Paper reading Sep 2019 [3]
xysun opened this issue · comments
Xiayun Sun commented
Yes 0 paper in August. Shame :(
In September I read the 3 AlphaGo papers.
AlphaGo
- Combine tree search with policy + value network
- First an Supervised Learning policy trained from expert move, predict human moves
- A fast rollout policy trained similarly, but less features & with smaller network
- Then a self play policy gradient initialized from SL policy, train for winning
- Then a value network from the self play dataset
- Then from root, pick action with RL policy, expand leaf with SL policy, value = weighted mean of estimate from value network + MC estimate from fast rollout policy; actual action = node with most visits
- Search can be done async on CPU; while network prediction on GPU
AlphaGo Zero
- No human knowledge
- Starting from random play
- Only black & white stones as features (AlphaGo used some other features)

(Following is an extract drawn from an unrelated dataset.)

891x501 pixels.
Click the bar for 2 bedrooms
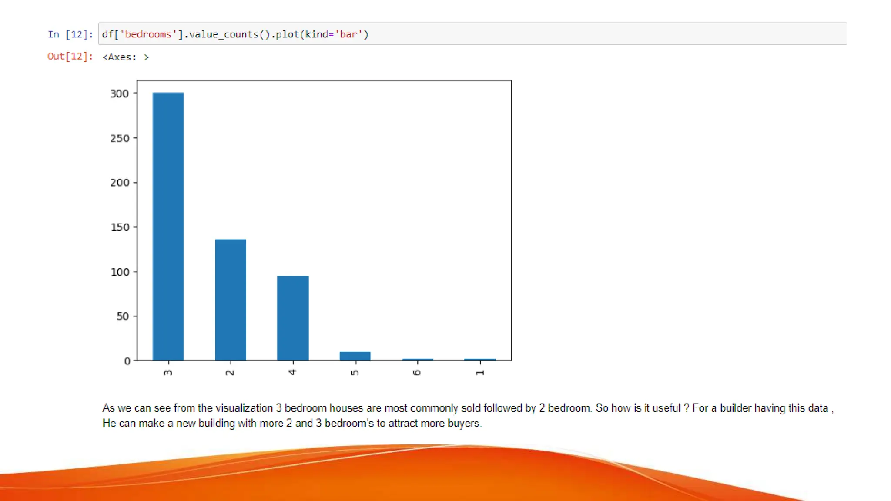click(231, 300)
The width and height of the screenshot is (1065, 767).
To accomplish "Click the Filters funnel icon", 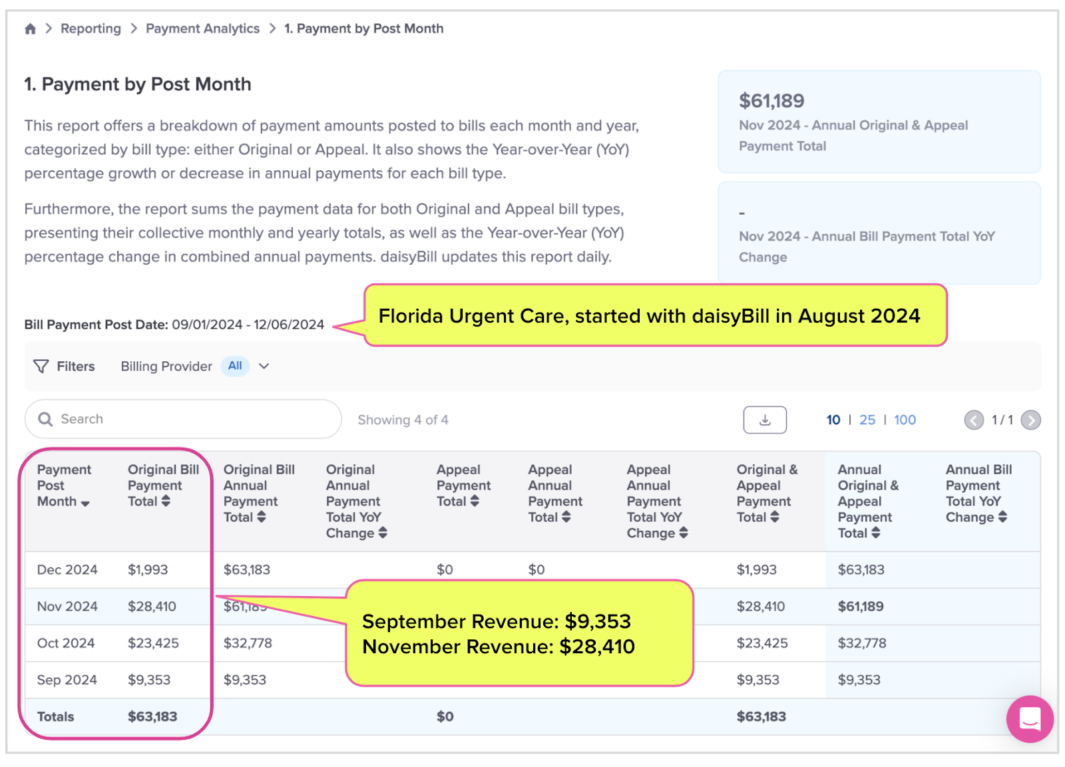I will coord(41,367).
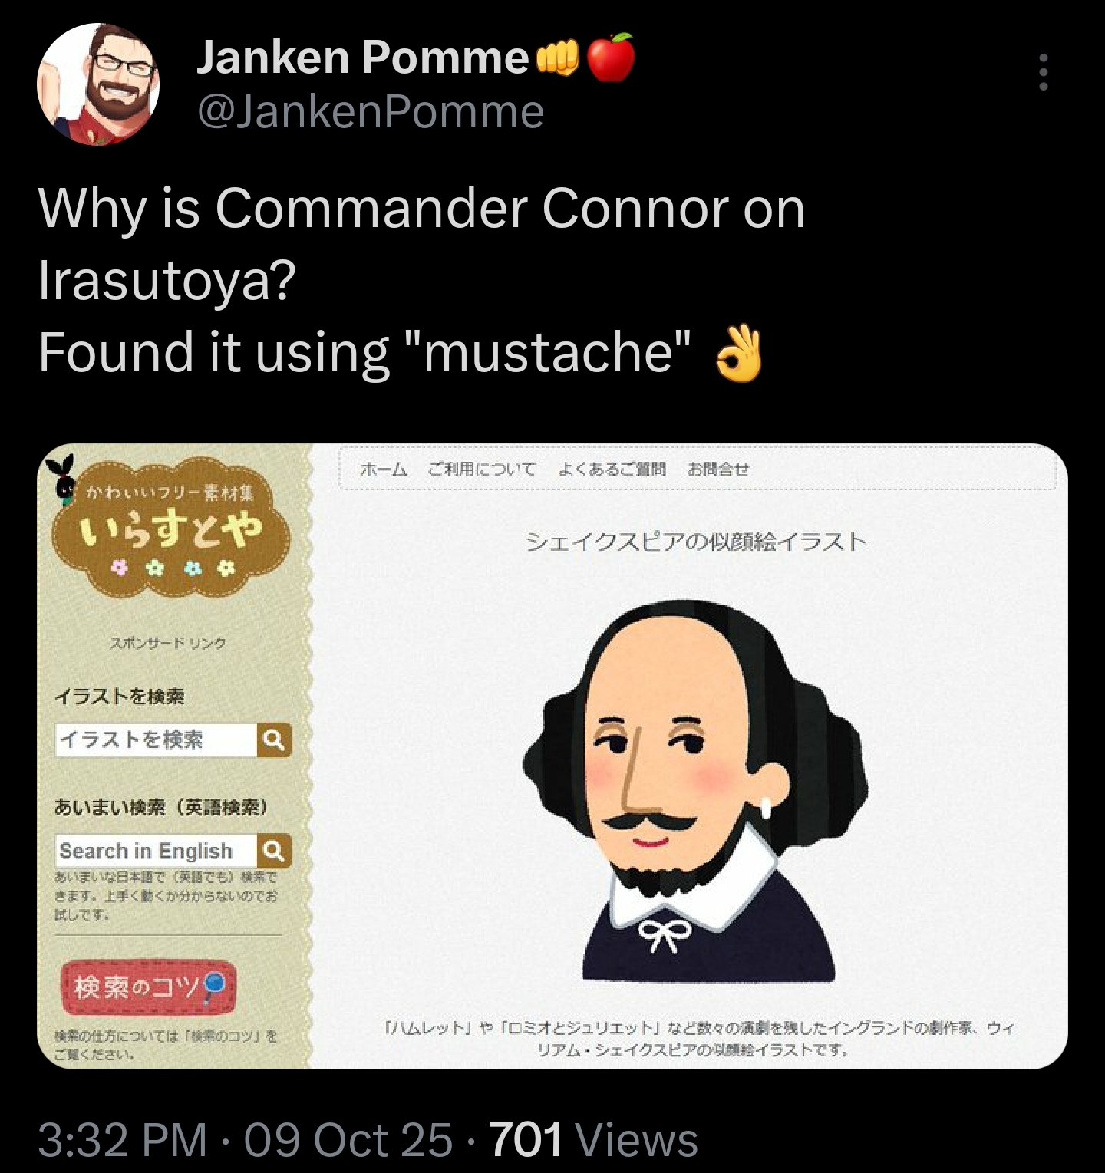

- Single network for both action distribution and winning prediction(unlike policy & value): (p, v) = f(s); p = vector of p(a|s); v = p(winning from current position); f = network; s = board position and history
- Inference: Simple tree search without MC rollouts
- Training: match (p, v) with (pie, z) where pie is the move probability from MCTS and z is the winner of the sample; see equation (1) for the loss function
- The MCTS rollout is same as AlphaGo paper; pie is proportional to exponentiated visit count for each move
- Evaluated residual vs convolutional & separate vs dual network; res-dual is best
AlphaZero
- Generalized to other games.
- Go: rotation/reflection invariant; binary outcome; particularly fit for conv net
- AlphaZero: no data augmentation; no hyper parameter tuning (AlphaGo Zero use Bayesian optimization)